Novara, 16 April 2014 – The European Parliament today voted on the draft European Directive on carrier bags presented by the Commission on 4 November 2013.
This is a historical vote because it is the first time that the European Parliament has given the go-ahead to legislation exclusively aiming at minimising the production of waste and incentivising virtuous models inspired by the circular economy, one of the EU’s strategic priorities.
The vote in the Parliament fully confirmed what had already transpired from the Environment Committee: Italy can retain its model, Europe recognises the differences between Member States and the possibility for each of them to take different paths in order to reach the common goal of reducing the number of plastic carrier bags by 50 percent compared to 2010 within 3 years and by 80% in 5 years.

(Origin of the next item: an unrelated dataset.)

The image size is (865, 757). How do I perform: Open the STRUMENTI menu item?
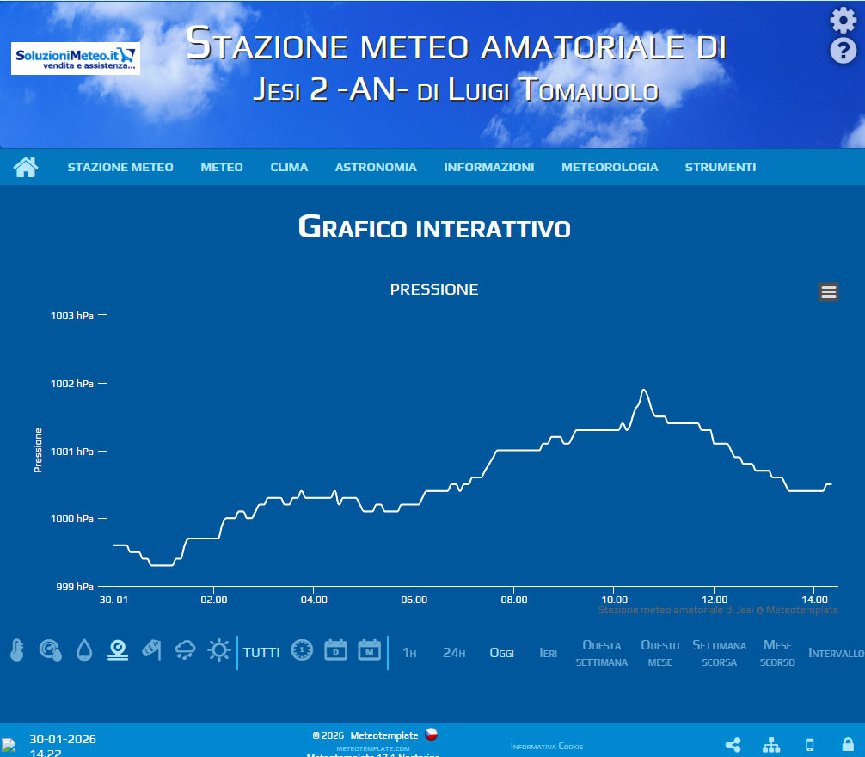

In the event of taxation rather than a ban, the duty levied must be high enough to reach the reduction targets set. In order to avoid the directive being distorted or circumvented, it contains a provision that reusable plastic bags cannot cost less than single-use bags. In Ireland, for example, in order to reach the goal of an 80% reduction in carrier bags, a tax of 22 cents was applied. No reusable carriers can therefore be sold below this threshold mark. Additionally ultra-thin plastic bags such as those used to carry fruit and vegetables cannot be used.
Through this price differential the contribution made by biodegradable and compostable bags to improving the quality and quantity of separately collected organic waste is recognised. Following this logic, fruit and vegetables bags less than 10um thick should be biodegradable and compostable within 5 years from implementation of the directive.
In the current state of affairs, the directive voted in by the European Parliament recognises the positive results of the Italian regulation on plastic bags in terms of transforming the problem of organic waste into a development opportunity. With its law, Italy has in fact already brought the consumption of single-use carrier bags down from around 180,000 tons in 2010 to around 90,000 in 2013, a reduction of some 50%; it has also improved the quality and quantity of organic waste by creating a veritable model for separate waste collection, which works in the same way both in low population density areas and those of high density, as the case of Milan demonstrates.
“This ruling is a historical turning point because the European Parliament has for the first time clearly expressed itself by introducing a regulatory model aimed at minimising the production of waste and which, at the same time, also incentivises models that mimic biological systems and keep the resources used in circulation. The model is based on the virtuous development of the sector in which quality compost is produced from door-to-door type, separate collection of municipal waste and the evolution of research and innovation in the biodegradable bioplastics sector. The interplay of these two developments which have evolved over the years has set in motion a series of virtuous actions and cooperation initiatives between various stakeholders (businesses, institutions, research bodies, trade associations, authorities) generating the ideal connective tissue to promote a change in the economic model, with the efficient use of resources at its centre”, declared Catia Bastioli, CEO of Novamont.